Exercise aim:
Switch "Build Options" to "Build Settings" in the part that opens with the line containing "1066x514 pixels." and closes with the line containing "Looking at the screenshot, I should 26,128.", then write out only those lines again with everything else unchanged.

Items listed in a dataset:
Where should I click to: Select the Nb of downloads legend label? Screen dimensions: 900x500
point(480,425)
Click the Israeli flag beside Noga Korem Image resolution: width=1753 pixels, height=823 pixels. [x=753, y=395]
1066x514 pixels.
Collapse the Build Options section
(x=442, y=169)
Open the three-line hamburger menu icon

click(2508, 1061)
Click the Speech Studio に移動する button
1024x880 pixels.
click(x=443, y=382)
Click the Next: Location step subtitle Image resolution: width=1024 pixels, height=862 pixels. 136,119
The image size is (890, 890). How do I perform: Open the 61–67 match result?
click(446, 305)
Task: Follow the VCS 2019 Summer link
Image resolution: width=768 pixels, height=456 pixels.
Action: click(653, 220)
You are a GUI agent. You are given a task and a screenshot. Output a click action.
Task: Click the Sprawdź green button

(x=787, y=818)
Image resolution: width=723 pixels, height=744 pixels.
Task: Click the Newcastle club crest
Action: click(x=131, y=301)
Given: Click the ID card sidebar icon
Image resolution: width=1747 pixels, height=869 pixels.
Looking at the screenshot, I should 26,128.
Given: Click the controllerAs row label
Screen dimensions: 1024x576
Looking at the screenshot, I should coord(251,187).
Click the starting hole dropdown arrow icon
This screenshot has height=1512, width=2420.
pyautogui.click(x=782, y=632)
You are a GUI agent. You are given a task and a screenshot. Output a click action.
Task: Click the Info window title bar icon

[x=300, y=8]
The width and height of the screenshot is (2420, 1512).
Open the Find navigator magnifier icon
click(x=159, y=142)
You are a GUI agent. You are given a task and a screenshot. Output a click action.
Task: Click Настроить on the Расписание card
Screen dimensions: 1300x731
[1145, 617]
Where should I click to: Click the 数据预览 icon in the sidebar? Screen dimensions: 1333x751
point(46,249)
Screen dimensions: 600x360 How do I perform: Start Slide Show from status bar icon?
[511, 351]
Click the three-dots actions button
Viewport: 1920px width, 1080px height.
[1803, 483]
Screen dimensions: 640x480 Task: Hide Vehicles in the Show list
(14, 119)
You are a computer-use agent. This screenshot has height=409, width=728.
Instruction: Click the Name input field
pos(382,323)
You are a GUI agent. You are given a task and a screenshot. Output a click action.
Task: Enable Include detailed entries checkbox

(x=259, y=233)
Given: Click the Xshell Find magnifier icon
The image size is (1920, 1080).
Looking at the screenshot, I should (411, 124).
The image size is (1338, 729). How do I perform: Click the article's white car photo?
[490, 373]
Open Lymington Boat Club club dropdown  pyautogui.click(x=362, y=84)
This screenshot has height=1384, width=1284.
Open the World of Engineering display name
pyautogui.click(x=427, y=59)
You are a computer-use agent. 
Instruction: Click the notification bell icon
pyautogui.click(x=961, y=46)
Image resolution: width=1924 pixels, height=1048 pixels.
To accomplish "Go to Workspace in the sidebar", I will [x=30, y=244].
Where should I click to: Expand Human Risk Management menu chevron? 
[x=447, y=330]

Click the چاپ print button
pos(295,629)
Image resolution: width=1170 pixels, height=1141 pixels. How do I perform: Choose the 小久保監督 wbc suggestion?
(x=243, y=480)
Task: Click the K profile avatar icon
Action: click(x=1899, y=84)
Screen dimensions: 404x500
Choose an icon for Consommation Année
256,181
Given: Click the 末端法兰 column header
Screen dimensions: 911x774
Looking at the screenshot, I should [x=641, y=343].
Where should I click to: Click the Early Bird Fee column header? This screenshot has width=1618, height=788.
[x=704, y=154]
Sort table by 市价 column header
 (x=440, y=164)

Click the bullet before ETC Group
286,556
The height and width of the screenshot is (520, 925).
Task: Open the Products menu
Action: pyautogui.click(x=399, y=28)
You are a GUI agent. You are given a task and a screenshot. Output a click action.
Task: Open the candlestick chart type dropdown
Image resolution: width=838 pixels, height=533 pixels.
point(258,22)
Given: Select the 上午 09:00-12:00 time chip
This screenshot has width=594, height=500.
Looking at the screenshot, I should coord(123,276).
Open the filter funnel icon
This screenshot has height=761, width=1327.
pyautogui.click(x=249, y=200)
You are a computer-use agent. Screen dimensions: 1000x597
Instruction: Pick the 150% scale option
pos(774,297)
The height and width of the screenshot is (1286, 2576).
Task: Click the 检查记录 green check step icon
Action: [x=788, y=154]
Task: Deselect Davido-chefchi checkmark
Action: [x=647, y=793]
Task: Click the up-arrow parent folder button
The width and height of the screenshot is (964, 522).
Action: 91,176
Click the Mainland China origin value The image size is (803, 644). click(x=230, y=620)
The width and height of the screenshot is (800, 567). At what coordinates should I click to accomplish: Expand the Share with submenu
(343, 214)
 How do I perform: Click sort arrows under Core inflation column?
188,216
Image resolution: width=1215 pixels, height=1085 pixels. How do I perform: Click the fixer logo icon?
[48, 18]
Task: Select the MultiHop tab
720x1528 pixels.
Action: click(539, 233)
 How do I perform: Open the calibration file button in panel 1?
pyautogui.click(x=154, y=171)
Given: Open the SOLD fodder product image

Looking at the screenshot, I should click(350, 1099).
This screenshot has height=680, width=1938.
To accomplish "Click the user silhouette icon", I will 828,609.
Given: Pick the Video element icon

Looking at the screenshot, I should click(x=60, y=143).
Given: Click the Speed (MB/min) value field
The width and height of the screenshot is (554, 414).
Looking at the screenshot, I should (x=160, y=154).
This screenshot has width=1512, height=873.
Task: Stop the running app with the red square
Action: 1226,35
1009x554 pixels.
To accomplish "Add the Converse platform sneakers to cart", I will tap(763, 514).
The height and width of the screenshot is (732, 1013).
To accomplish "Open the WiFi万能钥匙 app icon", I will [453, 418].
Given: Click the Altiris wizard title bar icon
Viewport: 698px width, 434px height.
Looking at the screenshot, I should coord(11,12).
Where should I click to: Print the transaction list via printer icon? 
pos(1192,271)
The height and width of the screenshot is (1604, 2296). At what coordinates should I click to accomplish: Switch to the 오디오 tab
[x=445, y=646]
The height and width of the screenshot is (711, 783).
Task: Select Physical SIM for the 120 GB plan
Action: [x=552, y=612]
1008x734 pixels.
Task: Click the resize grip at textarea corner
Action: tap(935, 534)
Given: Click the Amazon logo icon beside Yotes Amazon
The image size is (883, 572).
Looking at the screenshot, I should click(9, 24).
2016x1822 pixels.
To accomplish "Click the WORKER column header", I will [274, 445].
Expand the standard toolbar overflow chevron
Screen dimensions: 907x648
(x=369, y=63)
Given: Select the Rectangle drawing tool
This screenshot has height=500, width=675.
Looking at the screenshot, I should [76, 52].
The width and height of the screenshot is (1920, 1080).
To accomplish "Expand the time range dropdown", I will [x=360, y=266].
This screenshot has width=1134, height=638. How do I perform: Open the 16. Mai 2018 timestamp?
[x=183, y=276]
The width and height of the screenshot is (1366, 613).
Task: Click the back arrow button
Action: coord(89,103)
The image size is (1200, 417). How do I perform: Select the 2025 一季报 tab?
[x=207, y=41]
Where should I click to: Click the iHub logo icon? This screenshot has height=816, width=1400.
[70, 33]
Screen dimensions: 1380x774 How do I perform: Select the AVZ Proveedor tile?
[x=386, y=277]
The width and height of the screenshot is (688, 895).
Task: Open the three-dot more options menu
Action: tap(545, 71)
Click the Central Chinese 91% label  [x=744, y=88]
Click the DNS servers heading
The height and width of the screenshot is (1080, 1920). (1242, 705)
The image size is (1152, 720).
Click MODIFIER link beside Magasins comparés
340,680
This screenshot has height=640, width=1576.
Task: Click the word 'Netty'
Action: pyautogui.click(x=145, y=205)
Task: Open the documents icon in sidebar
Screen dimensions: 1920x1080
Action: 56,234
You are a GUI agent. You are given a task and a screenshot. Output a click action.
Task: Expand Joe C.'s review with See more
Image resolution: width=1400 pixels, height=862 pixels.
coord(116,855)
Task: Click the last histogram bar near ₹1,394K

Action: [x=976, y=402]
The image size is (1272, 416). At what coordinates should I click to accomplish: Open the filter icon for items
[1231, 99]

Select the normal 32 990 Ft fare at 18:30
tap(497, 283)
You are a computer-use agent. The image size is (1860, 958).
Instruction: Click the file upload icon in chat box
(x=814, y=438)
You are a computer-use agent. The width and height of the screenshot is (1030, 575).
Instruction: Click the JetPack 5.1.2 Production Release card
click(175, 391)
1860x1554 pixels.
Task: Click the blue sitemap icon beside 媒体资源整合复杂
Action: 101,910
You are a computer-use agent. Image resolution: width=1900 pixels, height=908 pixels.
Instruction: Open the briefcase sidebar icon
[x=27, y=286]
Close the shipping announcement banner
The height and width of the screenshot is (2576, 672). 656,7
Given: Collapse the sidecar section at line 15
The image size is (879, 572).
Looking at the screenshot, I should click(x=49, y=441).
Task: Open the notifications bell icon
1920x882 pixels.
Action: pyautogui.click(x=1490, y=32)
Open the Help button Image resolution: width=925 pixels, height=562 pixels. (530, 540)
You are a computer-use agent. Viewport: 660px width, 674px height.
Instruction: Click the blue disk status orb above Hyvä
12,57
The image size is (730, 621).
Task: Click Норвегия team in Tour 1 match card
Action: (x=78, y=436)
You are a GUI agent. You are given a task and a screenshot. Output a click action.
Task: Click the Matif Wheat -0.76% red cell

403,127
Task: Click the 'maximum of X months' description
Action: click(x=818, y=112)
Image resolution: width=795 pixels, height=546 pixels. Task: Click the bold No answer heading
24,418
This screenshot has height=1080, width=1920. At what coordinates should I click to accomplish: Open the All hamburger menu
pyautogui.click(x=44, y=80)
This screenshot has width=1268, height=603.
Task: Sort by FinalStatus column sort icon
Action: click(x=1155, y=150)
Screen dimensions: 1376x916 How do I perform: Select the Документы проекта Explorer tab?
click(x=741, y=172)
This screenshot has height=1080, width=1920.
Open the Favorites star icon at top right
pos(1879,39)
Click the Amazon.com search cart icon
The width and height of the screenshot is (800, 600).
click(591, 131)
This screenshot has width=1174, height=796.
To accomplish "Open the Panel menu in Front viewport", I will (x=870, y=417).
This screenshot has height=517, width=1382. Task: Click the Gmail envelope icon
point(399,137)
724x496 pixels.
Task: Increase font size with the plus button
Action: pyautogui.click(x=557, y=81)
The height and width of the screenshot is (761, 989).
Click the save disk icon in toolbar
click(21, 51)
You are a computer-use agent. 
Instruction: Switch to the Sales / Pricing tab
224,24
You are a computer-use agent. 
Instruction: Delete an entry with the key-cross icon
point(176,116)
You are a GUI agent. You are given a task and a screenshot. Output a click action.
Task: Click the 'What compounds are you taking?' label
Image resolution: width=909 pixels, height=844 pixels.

Written reply:
1066x514 pixels.
Collapse the Build Settings section
(x=442, y=169)
Open the three-line hamburger menu icon

click(2508, 1061)
Click the Speech Studio に移動する button
1024x880 pixels.
click(x=443, y=382)
Click the Next: Location step subtitle Image resolution: width=1024 pixels, height=862 pixels. 136,119
The image size is (890, 890). How do I perform: Open the 61–67 match result?
click(446, 305)
Task: Follow the VCS 2019 Summer link
Image resolution: width=768 pixels, height=456 pixels.
Action: click(653, 220)
You are a GUI agent. You are given a task and a screenshot. Output a click action.
Task: Click the Sprawdź green button

(x=787, y=818)
Image resolution: width=723 pixels, height=744 pixels.
Task: Click the Newcastle club crest
Action: click(x=131, y=301)
Given: Click the ID card sidebar icon
Image resolution: width=1747 pixels, height=869 pixels.
Looking at the screenshot, I should 26,128.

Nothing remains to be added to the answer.